Sen. Dawn Hill, D-York, a member of the Appropriations Committee, said members understand the need to move quickly on the budget.
“We stand to lose quite a bit in federal matching funds if we don’t,” Hill said. “Appropriations stands ready to roll up their sleeves and get going.”
LePage said he will work with lawmakers to get the two-thirds support needed to make the budget effective immediately. The budget is designed to bring the state’s spending plan into balance for the rest of this fiscal year, which ends June 30.
Budget documents show a $26.5 million balance in the state’s rainy day fund.
House Minority Leader Emily Cain, D-Orono, former co-chair of the Appropriations Committee, described LePage’s proposal as a “typical supplemental budget.”

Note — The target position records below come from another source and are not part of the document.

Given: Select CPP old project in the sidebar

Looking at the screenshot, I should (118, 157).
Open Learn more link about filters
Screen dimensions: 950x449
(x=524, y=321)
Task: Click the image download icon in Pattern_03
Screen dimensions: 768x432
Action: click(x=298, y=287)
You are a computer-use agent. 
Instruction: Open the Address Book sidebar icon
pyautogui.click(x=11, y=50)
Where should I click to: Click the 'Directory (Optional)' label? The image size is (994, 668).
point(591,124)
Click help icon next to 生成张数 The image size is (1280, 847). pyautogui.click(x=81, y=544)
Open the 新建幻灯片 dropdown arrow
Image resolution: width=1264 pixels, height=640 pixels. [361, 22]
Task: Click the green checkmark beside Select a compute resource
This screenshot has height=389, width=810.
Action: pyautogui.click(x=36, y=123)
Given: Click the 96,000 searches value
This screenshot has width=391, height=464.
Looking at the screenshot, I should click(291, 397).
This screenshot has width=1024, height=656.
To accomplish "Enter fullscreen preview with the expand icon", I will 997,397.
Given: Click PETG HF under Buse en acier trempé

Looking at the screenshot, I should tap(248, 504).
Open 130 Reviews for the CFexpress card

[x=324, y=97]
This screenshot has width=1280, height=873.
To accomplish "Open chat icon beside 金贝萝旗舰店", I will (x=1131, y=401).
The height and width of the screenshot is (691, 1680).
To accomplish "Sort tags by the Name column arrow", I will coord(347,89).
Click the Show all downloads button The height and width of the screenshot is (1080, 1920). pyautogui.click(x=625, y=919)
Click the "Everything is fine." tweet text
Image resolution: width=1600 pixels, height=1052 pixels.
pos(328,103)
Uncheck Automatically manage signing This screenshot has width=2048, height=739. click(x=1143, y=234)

“Primarily technical, primarily dealing with keeping the current fiscal year balanced, and not overly burdened with policy,” she said.
House Speaker Robert Nutting, R-Oakland, another former member of the Appropriations Committee, said in a prepared statement that he’s looking forward to getting more details on the supplemental budget.
“At first review, I’m pleased to see that the governor is aggressively pursuing his campaign pledge to pay off the hospitals as soon as possible, and take maximum advantage of federal matching funds,” he said. “This approach makes good fiscal sense, will ultimately save the Maine taxpayers a significant amount of money, and is simply the right thing to do.”